Kickstarter got the project off the ground and pushed initial funding.
Kickstarter did exactly what it was designed to do.
This is not a failure.
Really? I didn't think the point of Kickstarter was to back so people could have a chance to find find even more funding. I thought the point of Kickstarter was you back to get a product, and you get it, without needing even more 3rd party funding, paid alphas and more hoops.
And how has Doublefine failed that? They got an initial infusion of cash, I get stuff at "some point in the future," where has the design failed? Steam Early Access is
just an extension of the Slacker Backer system.
If a product that succeeded on Kickstarter can't succeed just on Kickstarter, I'd call that a failure. Maybe not of Kickstarter. But definitely of the people that put their project on there.

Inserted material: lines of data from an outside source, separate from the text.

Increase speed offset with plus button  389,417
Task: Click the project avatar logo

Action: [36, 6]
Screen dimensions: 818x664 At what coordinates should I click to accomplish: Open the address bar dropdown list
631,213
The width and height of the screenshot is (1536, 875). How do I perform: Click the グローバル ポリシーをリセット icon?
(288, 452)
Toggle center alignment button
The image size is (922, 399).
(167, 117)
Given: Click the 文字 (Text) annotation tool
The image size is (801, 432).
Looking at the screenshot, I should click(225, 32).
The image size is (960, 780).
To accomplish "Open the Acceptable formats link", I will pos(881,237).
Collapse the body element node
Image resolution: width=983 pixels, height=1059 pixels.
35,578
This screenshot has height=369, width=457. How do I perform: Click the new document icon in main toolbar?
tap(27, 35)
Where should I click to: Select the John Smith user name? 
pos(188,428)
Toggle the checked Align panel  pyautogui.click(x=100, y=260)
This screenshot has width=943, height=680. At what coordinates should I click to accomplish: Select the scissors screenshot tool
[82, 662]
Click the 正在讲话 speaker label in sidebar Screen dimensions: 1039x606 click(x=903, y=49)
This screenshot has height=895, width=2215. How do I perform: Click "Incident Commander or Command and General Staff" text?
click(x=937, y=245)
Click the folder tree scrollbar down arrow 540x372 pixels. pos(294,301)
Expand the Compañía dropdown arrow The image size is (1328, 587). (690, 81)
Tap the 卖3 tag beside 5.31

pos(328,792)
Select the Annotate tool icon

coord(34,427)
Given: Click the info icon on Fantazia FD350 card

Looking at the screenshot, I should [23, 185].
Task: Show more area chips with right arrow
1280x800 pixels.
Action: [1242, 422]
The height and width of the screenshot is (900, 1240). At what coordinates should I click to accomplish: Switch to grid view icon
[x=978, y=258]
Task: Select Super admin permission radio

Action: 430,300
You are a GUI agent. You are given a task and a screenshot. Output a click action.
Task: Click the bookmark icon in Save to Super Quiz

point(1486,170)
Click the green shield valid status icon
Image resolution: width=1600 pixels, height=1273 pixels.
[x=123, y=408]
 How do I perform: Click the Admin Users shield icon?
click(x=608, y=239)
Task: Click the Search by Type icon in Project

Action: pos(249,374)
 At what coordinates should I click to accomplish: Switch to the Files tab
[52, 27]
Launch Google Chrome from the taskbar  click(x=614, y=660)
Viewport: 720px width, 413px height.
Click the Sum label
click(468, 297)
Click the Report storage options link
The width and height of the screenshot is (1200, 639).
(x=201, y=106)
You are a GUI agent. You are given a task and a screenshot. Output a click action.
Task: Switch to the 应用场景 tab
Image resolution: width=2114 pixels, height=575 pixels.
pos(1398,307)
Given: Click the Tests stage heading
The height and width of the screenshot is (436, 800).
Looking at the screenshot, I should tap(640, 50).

Then all Kickstarters are failures.
My project had to bring in money from the six of us making the project (I think in terms of us paying ourselves for our time and expenses has come out at net 0, if not negative. We had to hire a lawyer and an accounting firm in order to make sure we weren't going to shoot ourselves in the foot.
The lawyer? $250 flat. Not per hour. Flat. He was working practically pro-bono, based on how much time he actually spent and how much we paid him.
The accountaints?
Free. They actually, legitimately, charged us
nothing.
Kickstarter didn't do that. They did. They decided to be awesome and do work for us out of their own pocket.
But I guess that doesn't really matter to backers as long as the thing they paid for happens, at some point, by some means. Never mind the message this sends to developers, or the culture it's creating on Kickstarter. That it's ok to make a king's ransom and still ask for more money, since there's no one watching the hen house.
Does anyone remember Penny Arcade's Kickstarter? The one where they said up front "we're going to run this Kickstarter every year?" Because the entire "project" was "fund the site for 365 days" so they were going to come back and ask for more repeatedly?
Did we jump all over that in the same way we're jumping on Doublefine?